Based on 2020 census data, the City of Lubbock was informed it needed to go through the redistricting process due to the current districts being out of population balance, according to a news release. The “one person, one vote” doctrine of the U.S. Constitution requires districts to be roughly equal in population, with a maximum deviation of ten percent between the most and least populated districts. According to the city’s initial assessment, the current deviation is over 46 percent.
Another concern in the redistricting process is avoiding racial discrimination and equal protection claims, according to the city’s initial assessment. The federal Voting Rights Act requires the city to consider race when redistricting; however, race cannot be the predominant factor in drawing a district’s boundaries. Districts that “pack” minority groups into a single district in order to limit their voting strength in other districts could be considered discriminatory, as well as districts that “fracture” or “crack” minority groups into small groups across districts to dilute their voting power.
The need for redistricting is best seen in the contrast between City Council Districts 2 and 5. District 2, currently represented by Shelia Patterson-Harris, is the smallest district at 36,709 residents, and District 5, currently represented by Randy Christian, is the largest at 56,498 residents - a difference of nearly 20,000 people. The ideal, proportional district size would be around 43,000 residents, according to the initial assessment.

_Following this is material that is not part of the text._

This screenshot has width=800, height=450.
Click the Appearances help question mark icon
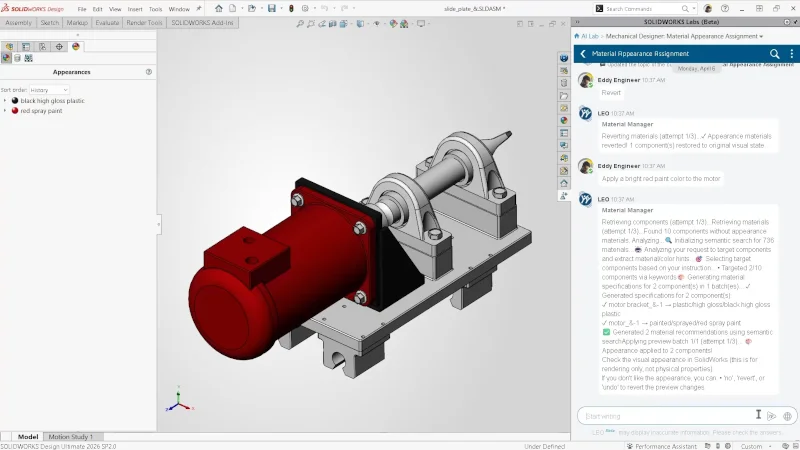[149, 72]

Additionally, District 2, which encompasses most of East Lubbock, is about 78 percent non-white (and 22 percent Black). District 5, which is centered around the quickly-growing Southwest Lubbock area, is nearly two-thirds non-Hispanic white, according to the initial assessment. The City of Lubbock is right around 50 percent non-Hispanic white, according to census data.
In order to address these concerns, City Council will have a citizen comment opportunity at its next session on Nov. 16, according to a news release. The meeting will start at 9 a.m. with the initial drawing session. Public comments will be open at the start of the regular meeting at approximately 5 p.m. Citizens are also invited to submit their own complete proposed redistricting plans.
The city hopes to be done with the redistricting process by mid-December.